-- SOURCE MATERIAL --
**********

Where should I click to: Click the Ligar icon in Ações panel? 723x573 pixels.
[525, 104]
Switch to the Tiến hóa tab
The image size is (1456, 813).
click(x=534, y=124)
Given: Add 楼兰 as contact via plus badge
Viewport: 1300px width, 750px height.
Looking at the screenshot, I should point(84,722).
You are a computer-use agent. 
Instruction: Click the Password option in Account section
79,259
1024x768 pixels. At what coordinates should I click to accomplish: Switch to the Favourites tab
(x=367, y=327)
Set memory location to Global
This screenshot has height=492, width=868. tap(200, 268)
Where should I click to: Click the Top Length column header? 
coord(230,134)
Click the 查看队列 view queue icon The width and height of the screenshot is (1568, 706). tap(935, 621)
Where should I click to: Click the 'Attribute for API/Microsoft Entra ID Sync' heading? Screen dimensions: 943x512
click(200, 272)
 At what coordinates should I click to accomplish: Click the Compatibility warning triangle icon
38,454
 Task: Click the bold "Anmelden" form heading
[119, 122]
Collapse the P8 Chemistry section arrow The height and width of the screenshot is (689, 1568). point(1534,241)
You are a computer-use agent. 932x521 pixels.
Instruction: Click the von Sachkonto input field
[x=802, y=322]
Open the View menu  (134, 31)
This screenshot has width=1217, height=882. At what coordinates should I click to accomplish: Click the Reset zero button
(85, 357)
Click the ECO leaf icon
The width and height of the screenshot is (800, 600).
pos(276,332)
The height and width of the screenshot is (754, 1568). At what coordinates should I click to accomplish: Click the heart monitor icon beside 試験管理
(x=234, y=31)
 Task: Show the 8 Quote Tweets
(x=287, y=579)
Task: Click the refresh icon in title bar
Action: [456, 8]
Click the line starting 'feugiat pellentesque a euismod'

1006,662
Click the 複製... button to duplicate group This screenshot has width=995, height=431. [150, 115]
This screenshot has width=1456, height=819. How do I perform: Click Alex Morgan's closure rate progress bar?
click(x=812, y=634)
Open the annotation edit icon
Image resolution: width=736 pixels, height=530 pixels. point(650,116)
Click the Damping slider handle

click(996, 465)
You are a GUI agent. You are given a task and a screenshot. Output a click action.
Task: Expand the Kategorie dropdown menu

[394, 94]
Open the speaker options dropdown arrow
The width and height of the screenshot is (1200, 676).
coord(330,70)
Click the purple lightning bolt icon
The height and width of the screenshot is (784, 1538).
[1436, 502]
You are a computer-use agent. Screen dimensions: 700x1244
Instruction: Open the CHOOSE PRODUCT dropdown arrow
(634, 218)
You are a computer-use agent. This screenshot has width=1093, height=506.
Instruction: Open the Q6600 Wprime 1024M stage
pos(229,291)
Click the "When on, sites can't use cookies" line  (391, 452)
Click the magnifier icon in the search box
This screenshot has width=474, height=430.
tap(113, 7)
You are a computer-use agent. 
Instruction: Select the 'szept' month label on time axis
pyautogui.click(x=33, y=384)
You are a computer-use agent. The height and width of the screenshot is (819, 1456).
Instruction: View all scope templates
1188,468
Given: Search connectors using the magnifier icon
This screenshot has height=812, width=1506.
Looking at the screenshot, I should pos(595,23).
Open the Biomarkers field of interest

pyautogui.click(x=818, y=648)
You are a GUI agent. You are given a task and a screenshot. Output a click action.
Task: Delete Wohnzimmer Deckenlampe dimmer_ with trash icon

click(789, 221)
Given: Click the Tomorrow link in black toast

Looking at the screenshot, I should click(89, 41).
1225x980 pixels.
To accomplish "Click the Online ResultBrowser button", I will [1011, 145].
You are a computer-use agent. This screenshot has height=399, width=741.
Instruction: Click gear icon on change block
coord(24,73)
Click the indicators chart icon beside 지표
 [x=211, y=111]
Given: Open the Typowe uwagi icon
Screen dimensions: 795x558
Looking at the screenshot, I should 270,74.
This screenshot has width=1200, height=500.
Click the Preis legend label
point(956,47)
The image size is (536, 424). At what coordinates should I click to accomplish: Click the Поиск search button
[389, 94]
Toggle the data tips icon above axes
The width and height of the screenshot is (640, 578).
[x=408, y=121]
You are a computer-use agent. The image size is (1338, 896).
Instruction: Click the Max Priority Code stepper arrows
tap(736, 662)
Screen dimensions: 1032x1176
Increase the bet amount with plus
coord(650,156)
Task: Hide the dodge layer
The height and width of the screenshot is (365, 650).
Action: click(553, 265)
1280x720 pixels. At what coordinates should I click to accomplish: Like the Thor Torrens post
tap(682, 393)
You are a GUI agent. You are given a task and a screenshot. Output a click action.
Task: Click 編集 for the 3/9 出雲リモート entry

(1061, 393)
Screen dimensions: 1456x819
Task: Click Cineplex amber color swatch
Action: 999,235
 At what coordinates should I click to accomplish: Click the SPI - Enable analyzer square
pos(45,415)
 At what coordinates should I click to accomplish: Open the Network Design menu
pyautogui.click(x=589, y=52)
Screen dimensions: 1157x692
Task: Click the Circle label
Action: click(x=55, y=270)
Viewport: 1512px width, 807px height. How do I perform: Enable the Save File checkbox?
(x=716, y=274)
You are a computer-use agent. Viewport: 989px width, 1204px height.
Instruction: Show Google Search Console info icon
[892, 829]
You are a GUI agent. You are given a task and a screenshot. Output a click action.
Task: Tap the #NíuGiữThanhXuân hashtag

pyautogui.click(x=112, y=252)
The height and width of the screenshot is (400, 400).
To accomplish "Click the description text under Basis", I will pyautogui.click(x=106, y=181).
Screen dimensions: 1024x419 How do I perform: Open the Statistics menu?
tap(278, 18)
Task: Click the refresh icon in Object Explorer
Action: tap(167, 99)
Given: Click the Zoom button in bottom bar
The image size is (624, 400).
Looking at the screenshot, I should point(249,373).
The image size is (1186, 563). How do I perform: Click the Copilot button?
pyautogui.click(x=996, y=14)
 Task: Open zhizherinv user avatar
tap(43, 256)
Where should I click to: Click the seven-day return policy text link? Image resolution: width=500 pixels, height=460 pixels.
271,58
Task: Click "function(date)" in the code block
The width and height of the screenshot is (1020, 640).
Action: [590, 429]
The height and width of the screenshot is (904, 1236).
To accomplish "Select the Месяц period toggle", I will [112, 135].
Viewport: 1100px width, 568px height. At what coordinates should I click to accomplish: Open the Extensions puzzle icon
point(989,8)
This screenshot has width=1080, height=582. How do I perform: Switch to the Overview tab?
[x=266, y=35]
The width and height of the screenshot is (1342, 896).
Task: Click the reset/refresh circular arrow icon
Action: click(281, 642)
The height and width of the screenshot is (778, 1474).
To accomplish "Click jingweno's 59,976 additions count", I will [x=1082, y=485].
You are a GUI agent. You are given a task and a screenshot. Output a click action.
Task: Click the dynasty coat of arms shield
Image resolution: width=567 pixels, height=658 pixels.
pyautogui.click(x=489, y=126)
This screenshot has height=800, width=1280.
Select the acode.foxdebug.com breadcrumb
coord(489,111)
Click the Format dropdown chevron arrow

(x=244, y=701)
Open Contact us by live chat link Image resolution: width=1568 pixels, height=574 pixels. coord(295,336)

**********

-- REQUIREMENT --
Restate the listing exactly, starting at its first line and ending at the line where "Click the 查看队列" occurs; include both and no other lines.

-- SOLVED EXERCISE --
Where should I click to: Click the Ligar icon in Ações panel? 723x573 pixels.
[525, 104]
Switch to the Tiến hóa tab
The image size is (1456, 813).
click(x=534, y=124)
Given: Add 楼兰 as contact via plus badge
Viewport: 1300px width, 750px height.
Looking at the screenshot, I should point(84,722).
You are a computer-use agent. 
Instruction: Click the Password option in Account section
79,259
1024x768 pixels. At what coordinates should I click to accomplish: Switch to the Favourites tab
(x=367, y=327)
Set memory location to Global
This screenshot has height=492, width=868. tap(200, 268)
Where should I click to: Click the Top Length column header? 
coord(230,134)
Click the 查看队列 view queue icon The width and height of the screenshot is (1568, 706). tap(935, 621)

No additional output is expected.